All the technical pages still seem to carry the message:

> This product or feature is in a pre-release state and might change or have limited support

Pricing directs you to "contact sales"

If you do want to try it out, it seems you need to fill out a google docs form.

I don't have a great idea about what the product does, but it seems to require use of an active google cloud account.

A multi-cloud platform product, having a hard dependency on a single vendor, seems like a non-starter. Doesn't that defeat the main purpose of going multi-cloud in the first place?



Anthos is built on Kubernetes, so if you don't like it, you can go run your containers somewhere else. The Anthos promise is that it makes it easy to have a managed Kubernetes service on any cloud or on-prem, with the same management UI and controls.

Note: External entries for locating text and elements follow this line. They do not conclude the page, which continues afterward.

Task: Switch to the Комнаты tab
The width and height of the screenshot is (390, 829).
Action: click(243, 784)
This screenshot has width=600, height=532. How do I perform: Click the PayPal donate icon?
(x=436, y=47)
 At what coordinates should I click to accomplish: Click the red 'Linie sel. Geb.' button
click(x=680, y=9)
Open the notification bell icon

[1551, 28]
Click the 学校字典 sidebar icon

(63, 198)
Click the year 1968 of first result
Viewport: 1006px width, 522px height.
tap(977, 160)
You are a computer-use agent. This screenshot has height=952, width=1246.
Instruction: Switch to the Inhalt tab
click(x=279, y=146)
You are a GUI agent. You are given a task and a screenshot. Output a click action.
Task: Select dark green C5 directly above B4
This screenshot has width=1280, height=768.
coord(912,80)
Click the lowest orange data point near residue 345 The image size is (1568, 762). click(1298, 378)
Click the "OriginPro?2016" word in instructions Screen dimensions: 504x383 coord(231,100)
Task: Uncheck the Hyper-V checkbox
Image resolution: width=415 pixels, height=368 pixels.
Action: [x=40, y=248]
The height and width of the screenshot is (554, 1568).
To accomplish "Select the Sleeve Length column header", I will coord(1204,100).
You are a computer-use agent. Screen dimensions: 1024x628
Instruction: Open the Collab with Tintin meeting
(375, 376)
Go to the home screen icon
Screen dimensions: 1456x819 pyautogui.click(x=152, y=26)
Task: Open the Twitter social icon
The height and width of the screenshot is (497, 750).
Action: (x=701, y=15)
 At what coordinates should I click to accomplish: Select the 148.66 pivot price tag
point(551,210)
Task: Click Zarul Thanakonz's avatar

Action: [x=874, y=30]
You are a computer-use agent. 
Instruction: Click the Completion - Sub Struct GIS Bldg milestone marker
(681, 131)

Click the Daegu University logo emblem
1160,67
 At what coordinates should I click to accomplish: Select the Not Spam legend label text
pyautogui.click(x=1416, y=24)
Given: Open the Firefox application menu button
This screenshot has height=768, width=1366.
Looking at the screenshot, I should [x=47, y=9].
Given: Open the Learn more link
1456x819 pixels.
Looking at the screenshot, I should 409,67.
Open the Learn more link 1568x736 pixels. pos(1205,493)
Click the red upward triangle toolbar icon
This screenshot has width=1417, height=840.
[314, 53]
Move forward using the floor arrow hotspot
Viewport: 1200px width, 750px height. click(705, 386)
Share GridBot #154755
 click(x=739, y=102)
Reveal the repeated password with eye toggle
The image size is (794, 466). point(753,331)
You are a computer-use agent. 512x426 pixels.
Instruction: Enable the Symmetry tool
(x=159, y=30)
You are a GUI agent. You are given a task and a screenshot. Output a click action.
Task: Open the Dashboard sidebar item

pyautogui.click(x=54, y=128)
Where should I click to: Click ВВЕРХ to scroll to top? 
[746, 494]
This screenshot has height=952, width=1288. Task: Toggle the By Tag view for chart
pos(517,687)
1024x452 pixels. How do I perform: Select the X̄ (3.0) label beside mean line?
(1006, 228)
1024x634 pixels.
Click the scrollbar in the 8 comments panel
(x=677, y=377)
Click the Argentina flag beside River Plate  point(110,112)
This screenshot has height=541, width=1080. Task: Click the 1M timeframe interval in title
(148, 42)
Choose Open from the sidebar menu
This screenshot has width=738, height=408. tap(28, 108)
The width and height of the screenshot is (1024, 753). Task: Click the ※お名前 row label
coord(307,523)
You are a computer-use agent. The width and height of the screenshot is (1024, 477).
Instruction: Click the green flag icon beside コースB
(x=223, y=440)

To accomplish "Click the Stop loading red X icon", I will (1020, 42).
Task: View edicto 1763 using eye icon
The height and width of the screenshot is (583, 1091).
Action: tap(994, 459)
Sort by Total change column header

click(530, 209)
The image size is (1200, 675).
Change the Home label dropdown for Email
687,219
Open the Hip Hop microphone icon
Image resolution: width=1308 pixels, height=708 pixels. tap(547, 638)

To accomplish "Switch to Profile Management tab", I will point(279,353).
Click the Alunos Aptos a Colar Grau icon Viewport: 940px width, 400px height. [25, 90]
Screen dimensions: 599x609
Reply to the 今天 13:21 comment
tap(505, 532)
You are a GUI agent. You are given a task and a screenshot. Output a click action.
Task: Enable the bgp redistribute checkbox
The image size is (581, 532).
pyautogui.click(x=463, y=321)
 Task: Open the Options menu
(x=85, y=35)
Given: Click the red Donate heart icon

I'm also a bit curious what a multi-cloud platform product not built by a single vendor would look like. Are there any credible OSS offerings in this space?


I think that the OSS alternative to this business model is a decentralized app. The hardware sits on many different people's computers around the world instead of a giant center owned by a giant corporation.

For example, OrbitDB was discussed here only a couple days ago: https://news.ycombinator.com/item?id=22918467

Edit: IPFS and this DB give a decentralized storage solution. There might be a decentralized processing solution as well, that I'm not aware of.


Theoretically you will be able to just run your Pods somewhere else, obviously, but if that was all Anthos gave you, then you were not in the target demographic anyway.

I am willing to bet, although I have not tried Anthos, that the subset of stuff from your deployment process, identity handling, etc. that will "just work" if you try to move from Anthos to some random vanilla Kubernetes offering will be far too small and that you will practically speaking be locked in to the Anthos platform.


I think Crossplane[1] could be a candidate here. It allows cloud services to be provisioned via native CRs in your Kubernetes cluster and mount their credentials to workloads that can be scheduled to any kubernetes cluster, either provisioned through Crossplane or imported via Kubeconfig.

[1]: https://crossplane.io/


Missed the edit window.

Disclaimer: I am actively contributing to Crossplane.